# [DOCUMENT PASSAGE]
┏━━
# Death of the IKEA Jerker desk



## MACSPECTRUM (Oct 31, 2002)

went to IKEA the other day to buy 2 Jerker desks to replace the ones I lost in my house fire last year, only to find out that IKEA has discontinued the Jerker desk

I showed the IKEA employees the various Jerker fan sites and they were shocked
alas, their only reply was for me to write a letter to IKEA HQ
i bought some desks from Staples instead

single computer workstations, easy to put together
has keyboard shelf and monitor shelf
mounting brackets for monitor shelf double as CD/DVD storage

$90 each, i bought 3

can't seem to find them online or I would have posted a link


----------



## The Doug (Jun 14, 2003)

It's still on the IKEA Canada website but perhaps it'll disappear soon. Too bad, it's the perfect computer desk IMHO. Love mine. Maybe I should buy the add-on top shelf right away, assuming that Jerker accessories haven't already been pulled.


----------



## MACSPECTRUM (Oct 31, 2002)

yes, it's on the website but not stock at any of the GTA stores


----------



## Macfury (Feb 3, 2006)

I bought a bunch of the silver coloured Billy bookcases, only to have the shelves discontinued practically as I was seting them up.


----------



## SINC (Feb 16, 2001)

Ikea has only one outlet in all of Edmonton. It was once located in West Edmonton Mall and I visited it often. Then they closed the WEM location and moved it to the Calgary Trail and Whitemud Drive. While not nearly as convenient, it jumped from a 13 km drive to a 20 km drive so the visits decreased. 

Still not satisfied, that store too was closed and moved to South Edmonton Common, a nightmare of a mall to reach and now 30 km from here. I don't visit at all anymore. I guess if I ever go to Leduc again I could stop by as it is next door now.


----------



## bryanc (Jan 16, 2004)

South Edmonton Commons has got to stand as a textbook example of how not to design a commercial area. It's accessible exclusively by driving, it's utterly impassible to pedestrians, and the traffic flow appears to be designed by some evil genius who owns a chain of automotive body shops.

When I lived in Edmonton, I refused to go there on principle, and I'm often pleasantly surprised when I encounter people all over the world who've been there and hated it for the same reasons.

Cheers


----------



## spicyapple (Aug 17, 2006)

There are a ton of them on Craigslist selling for $50-$100.


----------



## Kazak (Jan 19, 2004)

We have two Jerker setups in our house: the original one in the family room that some of you have seen supporting my 24" iMac, and a newer version in my son's room. I didn't like the newer one as much as the old, but it was still a lot better than no Jerker at all. 

This news makes me sad.:-(


----------



## GratuitousApplesauce (Jan 29, 2004)

> We have two Jerker setups in our house: the original one in the family room that some of you have seen supporting my 24" iMac, and a newer version in my son's room. I didn't like the newer one as much as the old, but it was still a lot better than no Jerker at all.
┗━━
# [WORK TO COMPLETE]
**A)** List every distinct username that heads a post in the forum thread.
**B)** Write out the passage of the forum thread starting at "Still not satisfied, that" and ending at "automotive body shops.", switching "nightmare" to "maze".
The listing has no connection to the forum thread.

# [GIVEN INFORMATION]
┏━━
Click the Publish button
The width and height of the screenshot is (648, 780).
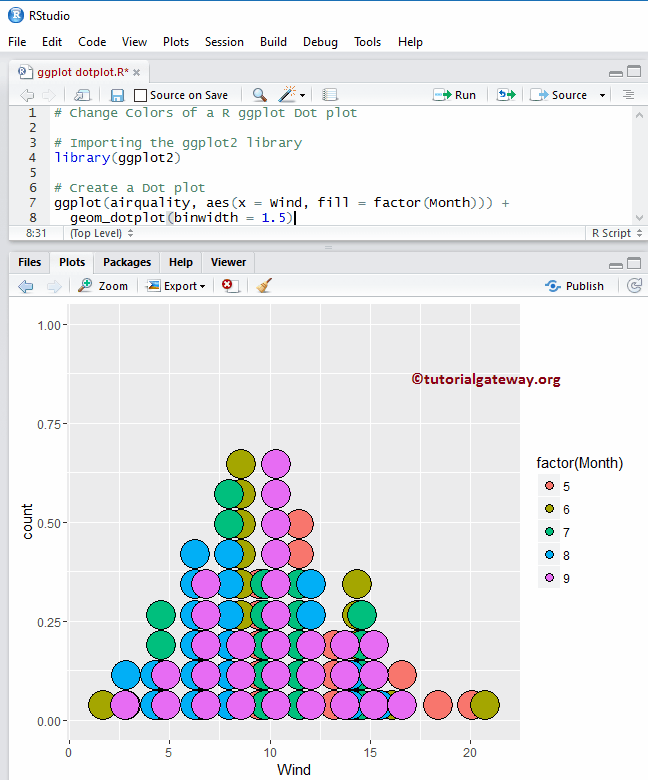pyautogui.click(x=575, y=285)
┗━━
# [RESPONSES PER TASK]
**A)** MACSPECTRUM, The Doug, Macfury, SINC, bryanc, spicyapple, Kazak, GratuitousApplesauce

**B)**
Still not satisfied, that store too was closed and moved to South Edmonton Common, a maze of a mall to reach and now 30 km from here. I don't visit at all anymore. I guess if I ever go to Leduc again I could stop by as it is next door now.


----------



## bryanc (Jan 16, 2004)

South Edmonton Commons has got to stand as a textbook example of how not to design a commercial area. It's accessible exclusively by driving, it's utterly impassible to pedestrians, and the traffic flow appears to be designed by some evil genius who owns a chain of automotive body shops.